Building children up

When Children Succeed brings out the best in young students

The school year isn’t quite over and the research is pending, but Barb Perry, a relative and caregiver to a number of children at St. John the Baptist/King Edward School, in the South End, is convinced of the impacts of When Children Succeed.

 

“I love it,” Barb says. “I can’t wait to see what they do with the research.”

 

When Children Succeed is a demonstration project that aims to show that additional resources can help close poverty’s education gap. Twenty additional K-2 teachers and a speech-language pathologist have been assigned to schools in Saint John’s seven priority neighbourhoods to help students who need it most.

 

“If a child was lacking, this is the extra help they need to move forward,” Barb says. “I love the smaller classes because it gives that extra connection. They can start to build that child up.”

 

When Children Succeed is a partnership between ASD-South school district, the provincial Department of Education and Early Childhood Development, Saint John’s Business Community Anti-Poverty Initiative (BCAPI) and Living SJ. It is one of eight projects receiving support from the Social Innovation Fund, a five-year, $10-million provincial investment in creative ways of combating generational poverty in Saint John. The fund is managed by Living SJ.

A deep connection

Barb has a long association with the school. Her daughter went there and now the next generation of her family does, too. Barb volunteers in the lunch program and takes in a few local children after school.

 

She describes a boy she’s cared for since he was three as being extremely shy and irritable and struggling academically in the past.

 

“Due to the smaller classrooms, I see him wanting to read,” she says.

 

And his social skills are improving.

 

“The last couple of weeks he wouldn’t stop talking about his day. This is the first time that child has had enough confidence to talk,” Barb says. “Without the smaller classrooms, would we have seen that? My feeling is no, you wouldn’t.”

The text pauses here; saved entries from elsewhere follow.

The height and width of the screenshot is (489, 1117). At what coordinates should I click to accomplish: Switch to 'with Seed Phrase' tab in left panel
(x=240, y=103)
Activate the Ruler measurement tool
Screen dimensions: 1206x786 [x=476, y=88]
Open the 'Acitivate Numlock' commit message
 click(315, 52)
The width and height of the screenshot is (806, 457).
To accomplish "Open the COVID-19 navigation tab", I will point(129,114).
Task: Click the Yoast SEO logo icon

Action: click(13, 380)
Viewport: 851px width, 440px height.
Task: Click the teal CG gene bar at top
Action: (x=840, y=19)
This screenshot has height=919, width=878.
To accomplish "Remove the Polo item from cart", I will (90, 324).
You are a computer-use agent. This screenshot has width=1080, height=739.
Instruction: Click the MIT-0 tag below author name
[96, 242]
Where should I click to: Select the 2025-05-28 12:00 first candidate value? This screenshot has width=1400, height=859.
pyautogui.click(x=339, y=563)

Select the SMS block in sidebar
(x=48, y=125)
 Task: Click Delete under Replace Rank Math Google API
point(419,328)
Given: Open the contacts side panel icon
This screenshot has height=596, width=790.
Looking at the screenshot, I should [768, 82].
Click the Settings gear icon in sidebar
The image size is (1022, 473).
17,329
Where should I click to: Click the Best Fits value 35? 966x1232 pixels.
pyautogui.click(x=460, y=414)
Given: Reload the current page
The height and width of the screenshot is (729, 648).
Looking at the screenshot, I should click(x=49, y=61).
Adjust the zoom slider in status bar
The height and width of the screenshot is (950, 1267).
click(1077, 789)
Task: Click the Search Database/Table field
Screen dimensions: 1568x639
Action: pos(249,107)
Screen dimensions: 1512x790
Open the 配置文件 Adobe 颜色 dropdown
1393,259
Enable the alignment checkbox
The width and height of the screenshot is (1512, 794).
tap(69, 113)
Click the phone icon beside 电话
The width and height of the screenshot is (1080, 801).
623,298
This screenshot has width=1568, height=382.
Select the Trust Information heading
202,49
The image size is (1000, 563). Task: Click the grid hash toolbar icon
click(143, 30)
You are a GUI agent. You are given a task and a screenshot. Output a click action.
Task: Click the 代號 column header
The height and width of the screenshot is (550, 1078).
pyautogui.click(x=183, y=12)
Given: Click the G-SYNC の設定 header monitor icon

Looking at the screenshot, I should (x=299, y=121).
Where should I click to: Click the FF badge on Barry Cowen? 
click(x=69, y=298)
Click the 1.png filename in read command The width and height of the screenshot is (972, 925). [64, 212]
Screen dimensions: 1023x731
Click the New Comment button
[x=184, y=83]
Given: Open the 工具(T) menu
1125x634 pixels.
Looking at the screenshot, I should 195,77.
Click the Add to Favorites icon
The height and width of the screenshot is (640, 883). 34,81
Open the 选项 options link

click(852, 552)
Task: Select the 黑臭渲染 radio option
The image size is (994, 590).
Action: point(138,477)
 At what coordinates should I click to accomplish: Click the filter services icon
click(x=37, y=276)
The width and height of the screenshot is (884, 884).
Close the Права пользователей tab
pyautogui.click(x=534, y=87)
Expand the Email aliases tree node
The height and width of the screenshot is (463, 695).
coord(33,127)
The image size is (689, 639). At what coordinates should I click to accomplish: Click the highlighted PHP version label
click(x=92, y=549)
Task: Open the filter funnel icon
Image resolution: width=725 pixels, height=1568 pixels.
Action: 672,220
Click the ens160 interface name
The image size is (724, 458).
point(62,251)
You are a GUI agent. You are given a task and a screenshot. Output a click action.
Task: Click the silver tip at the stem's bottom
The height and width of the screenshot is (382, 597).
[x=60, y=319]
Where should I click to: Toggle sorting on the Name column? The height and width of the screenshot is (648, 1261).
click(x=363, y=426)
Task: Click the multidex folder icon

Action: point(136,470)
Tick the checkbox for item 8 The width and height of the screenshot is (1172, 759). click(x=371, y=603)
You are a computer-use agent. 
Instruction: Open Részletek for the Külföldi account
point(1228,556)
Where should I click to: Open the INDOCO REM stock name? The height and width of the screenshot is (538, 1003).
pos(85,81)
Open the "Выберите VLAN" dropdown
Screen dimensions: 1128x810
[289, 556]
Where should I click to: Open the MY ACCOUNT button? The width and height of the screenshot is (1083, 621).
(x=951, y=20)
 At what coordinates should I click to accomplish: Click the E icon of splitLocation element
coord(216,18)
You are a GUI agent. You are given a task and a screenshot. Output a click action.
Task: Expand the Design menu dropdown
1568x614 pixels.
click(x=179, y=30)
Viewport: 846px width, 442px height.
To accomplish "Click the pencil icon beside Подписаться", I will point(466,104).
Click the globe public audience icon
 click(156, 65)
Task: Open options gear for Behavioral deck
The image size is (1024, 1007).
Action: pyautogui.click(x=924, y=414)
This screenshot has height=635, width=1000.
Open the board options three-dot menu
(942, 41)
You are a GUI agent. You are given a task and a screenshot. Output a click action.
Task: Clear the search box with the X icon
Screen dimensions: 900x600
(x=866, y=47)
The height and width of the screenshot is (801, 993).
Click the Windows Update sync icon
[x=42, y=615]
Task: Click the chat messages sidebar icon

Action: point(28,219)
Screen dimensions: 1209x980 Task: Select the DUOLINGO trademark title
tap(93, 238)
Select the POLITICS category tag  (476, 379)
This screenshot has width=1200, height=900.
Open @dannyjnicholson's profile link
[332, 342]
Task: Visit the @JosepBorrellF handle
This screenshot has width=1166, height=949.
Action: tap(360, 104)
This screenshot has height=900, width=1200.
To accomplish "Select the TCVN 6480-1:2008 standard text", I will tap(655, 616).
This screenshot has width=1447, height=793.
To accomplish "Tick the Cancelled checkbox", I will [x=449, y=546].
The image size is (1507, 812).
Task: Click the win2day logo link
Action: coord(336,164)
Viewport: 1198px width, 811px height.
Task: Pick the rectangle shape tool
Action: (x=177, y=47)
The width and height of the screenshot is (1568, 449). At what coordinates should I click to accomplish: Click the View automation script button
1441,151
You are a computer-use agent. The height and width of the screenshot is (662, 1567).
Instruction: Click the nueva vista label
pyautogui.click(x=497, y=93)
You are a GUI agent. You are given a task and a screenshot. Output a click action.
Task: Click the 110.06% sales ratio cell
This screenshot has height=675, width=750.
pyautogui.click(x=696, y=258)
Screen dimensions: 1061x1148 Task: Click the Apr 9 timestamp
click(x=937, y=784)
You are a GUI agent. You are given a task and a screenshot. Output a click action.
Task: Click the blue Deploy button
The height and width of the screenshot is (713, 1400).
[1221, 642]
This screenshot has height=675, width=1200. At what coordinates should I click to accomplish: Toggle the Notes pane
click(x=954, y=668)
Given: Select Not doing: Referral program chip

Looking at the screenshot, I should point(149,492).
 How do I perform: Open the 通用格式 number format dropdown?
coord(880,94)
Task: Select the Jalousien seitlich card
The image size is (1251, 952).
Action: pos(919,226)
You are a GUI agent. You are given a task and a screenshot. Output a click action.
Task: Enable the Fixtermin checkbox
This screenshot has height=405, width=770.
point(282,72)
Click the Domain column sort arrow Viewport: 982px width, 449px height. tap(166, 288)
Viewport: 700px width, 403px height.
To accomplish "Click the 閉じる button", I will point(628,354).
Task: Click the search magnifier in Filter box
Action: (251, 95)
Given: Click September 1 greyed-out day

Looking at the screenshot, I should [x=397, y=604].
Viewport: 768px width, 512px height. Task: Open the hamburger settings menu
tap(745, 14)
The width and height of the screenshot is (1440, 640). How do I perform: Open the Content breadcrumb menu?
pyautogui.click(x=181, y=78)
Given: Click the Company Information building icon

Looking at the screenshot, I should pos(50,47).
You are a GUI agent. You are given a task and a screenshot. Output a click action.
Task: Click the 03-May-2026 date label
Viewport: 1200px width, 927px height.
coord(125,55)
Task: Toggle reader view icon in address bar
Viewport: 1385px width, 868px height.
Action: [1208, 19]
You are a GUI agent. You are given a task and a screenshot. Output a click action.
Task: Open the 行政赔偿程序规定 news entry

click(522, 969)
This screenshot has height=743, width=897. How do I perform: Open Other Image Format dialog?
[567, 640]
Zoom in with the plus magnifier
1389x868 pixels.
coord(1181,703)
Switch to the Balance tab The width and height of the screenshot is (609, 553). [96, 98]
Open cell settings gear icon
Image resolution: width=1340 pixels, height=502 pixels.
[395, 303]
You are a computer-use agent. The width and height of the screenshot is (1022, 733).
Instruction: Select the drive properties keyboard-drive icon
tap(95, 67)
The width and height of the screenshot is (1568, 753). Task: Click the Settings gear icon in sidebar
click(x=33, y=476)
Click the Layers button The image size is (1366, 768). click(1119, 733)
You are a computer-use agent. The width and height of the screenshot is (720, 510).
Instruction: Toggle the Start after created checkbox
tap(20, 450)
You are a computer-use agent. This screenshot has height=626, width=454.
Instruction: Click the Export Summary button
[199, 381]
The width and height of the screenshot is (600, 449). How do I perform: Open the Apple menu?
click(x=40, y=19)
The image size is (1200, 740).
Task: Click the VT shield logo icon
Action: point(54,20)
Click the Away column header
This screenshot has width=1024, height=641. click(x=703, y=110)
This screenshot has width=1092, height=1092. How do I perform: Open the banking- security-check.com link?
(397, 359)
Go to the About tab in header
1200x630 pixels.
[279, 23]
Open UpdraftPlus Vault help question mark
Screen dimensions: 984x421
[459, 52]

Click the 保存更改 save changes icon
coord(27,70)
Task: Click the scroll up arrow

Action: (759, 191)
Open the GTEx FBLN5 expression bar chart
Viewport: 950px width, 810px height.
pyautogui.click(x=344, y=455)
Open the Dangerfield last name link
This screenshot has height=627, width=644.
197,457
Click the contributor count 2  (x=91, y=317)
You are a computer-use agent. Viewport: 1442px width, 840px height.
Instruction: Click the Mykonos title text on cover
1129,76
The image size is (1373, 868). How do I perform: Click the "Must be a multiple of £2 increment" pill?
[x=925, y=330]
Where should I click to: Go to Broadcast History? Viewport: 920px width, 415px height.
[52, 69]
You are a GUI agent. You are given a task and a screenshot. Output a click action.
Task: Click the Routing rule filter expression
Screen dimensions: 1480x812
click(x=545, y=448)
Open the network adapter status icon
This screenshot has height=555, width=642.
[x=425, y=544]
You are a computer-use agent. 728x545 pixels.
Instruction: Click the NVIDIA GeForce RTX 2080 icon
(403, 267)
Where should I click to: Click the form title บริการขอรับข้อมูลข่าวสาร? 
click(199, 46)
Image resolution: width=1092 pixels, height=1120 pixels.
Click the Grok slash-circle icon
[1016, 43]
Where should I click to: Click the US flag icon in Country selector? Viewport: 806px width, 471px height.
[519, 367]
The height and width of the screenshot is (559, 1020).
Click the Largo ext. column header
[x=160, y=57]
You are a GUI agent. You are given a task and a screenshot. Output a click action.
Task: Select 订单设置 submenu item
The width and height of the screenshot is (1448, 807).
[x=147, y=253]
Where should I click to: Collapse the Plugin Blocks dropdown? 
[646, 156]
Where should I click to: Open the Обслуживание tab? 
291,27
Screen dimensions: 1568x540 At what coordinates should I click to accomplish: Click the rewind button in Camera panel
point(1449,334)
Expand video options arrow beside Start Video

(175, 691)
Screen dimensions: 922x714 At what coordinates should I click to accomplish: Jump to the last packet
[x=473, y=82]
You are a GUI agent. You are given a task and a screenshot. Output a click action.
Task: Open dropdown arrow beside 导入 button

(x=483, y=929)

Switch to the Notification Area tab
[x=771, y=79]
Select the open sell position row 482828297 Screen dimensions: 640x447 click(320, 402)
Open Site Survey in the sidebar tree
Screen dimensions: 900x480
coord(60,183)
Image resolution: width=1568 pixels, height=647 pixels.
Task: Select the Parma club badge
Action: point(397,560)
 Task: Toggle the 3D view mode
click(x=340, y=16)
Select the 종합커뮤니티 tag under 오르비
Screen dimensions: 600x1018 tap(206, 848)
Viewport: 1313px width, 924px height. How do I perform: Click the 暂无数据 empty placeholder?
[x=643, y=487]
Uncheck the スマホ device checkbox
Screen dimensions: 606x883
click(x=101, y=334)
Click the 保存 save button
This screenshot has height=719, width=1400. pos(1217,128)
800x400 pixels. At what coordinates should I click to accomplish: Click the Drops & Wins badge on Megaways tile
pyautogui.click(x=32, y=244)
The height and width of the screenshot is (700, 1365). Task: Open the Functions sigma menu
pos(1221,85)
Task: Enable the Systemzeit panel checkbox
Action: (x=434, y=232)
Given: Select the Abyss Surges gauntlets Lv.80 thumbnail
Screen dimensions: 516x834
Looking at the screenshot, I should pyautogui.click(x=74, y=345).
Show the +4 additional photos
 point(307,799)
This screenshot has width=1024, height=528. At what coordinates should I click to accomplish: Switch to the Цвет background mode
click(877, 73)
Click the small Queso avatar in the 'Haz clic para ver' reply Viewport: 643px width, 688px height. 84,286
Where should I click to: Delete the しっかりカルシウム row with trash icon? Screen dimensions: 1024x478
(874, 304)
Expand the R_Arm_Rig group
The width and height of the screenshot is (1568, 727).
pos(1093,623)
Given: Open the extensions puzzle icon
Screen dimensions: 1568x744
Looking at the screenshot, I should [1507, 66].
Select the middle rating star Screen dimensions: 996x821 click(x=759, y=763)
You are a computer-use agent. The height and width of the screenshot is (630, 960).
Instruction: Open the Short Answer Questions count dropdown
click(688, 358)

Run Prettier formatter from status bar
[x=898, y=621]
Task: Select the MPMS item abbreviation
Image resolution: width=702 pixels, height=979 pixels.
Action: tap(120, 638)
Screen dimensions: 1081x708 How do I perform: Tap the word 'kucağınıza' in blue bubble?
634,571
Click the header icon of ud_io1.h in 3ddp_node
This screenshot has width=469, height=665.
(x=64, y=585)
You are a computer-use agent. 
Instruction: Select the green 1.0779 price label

“If a child was lacking, this is the extra help they need to move forward.” 

- Barb Perry

“Anything that's able to build that connection, let's do it.”

- Barb Perry

Positive trickle-up

 

What happens in the earlier grades affects the older ones, too, Barb says. The trickle-up effect of more teachers and resources in K-2 helps free up others, such as a language-arts specialist who helps kids with reading.

 

Outside the classroom, Barb sees a ripple effect to students’ homes through Parents as Partners monthly sessions the school hosts for students and their parents and caregivers.

 

“Anything that’s able to build that connection, let’s do it,” she says. “There was a wall, and it was broken down. The barriers are broken because of the way these teachers respond to our children.”

 

Barb went to one of the sessions with one of her charges, who lead their activity and conversation.

 

“This is a child who would never make a decision for himself, who would never take control of a situation,” Barb says. “I’m so in awe of this. Here’s a child who would not do this a year ago, doing it.”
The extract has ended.